Persecuted Christians normally live in countries where they are in the minority and this means that even within their own countries what is happening matters little and because the truth calls out and many times we cannot look at the sun directly and we prefer to cover ourselves eyes.

The faith that persecuted Christians live challenges us. As simple as saying; “Would we be here if we knew that now they are going to close the church door and set fire to it?” Well, I don’t know.

There is an indifference caused by ignorance, many people do not really know what is happening, all this does not appear on the front pages of the newspapers or in the news, we always have biased information about what is really happening, is it intentional? or unintended? We already know that the media is interested in showing some things and not others.

And this is happening in Iraq, seeing the testimony of Christians, of how they are reacting when they return home with forgiveness. How they have lived these 3 years of exile, staying together and the rest of the people seeing in them how Christians love each other. There are many conversions of Muslims and Yacidis. And it is a sensitive issue because these Muslims, these Yacidis, are in danger when they convert, but really this testimony is bearing a lot of fruit.

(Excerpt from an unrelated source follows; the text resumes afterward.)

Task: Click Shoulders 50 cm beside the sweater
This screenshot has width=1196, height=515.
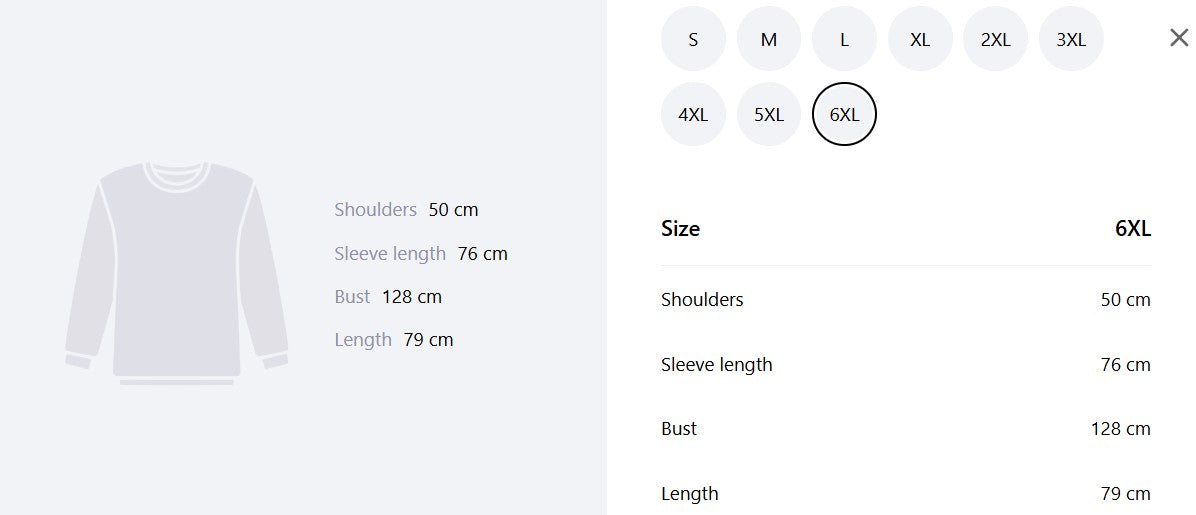Action: coord(406,210)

Also here it is very nice to see in all these Islamic countries the role of the Virgin, of how Muslims love the Virgin, not in the same way as Catholics, but she is the mother of a prophet and in fact when you go to the churches, there is always a little chapel or a grotto of the Virgin of Lourdes outside the church premises where you see Muslims and Christians praying together and this is very mysterious and at the same time very hopeful.

Returning to the topic of indifference, one thing is indifference there on a social level and then our own indifference as Christians, resisting to think that the Lord wants this persecution in the end for our good because we prefer to live in our affluent life.

Persecuted Christians do not blame God for suffering, but rather recognize that “ God is with us” and see the existence of evil, that the devil exists and many times they do not even blame to the people who are committing that evil, to those who are persecuting them. They forgive the persecutors, but acknowledge that evil is working in these people, that evil uses these people to act.

We see this in Father Jacques Hamel who was killed two summers ago in France, he was the first priest to die in the 21st century at the hands of jihadists in European lands. At the end of celebrating mass, some hooded men entered and took him to kill him. He – there were witnesses and everything has been documented – at the end of the mass he tells them; “ but what are you doing? You’re crazy, leave me “. They catch him harder, then he says; “ go Satan “. Then they finish him off, they just cut his throat and then even the Holy Father spoke about this, about how this priest had not blamed these two young boys, but had really gone to the root of the problem that is evil. That it does not distinguish between Catholics, Orthodox, Lutherans, or Evangelicals. The Pope calls it the “ecumenism of the blood”.

Let us be aware that we are living in a historic moment to be able to help all these brothers of ours through prayer, publicizing the situation, and with charity.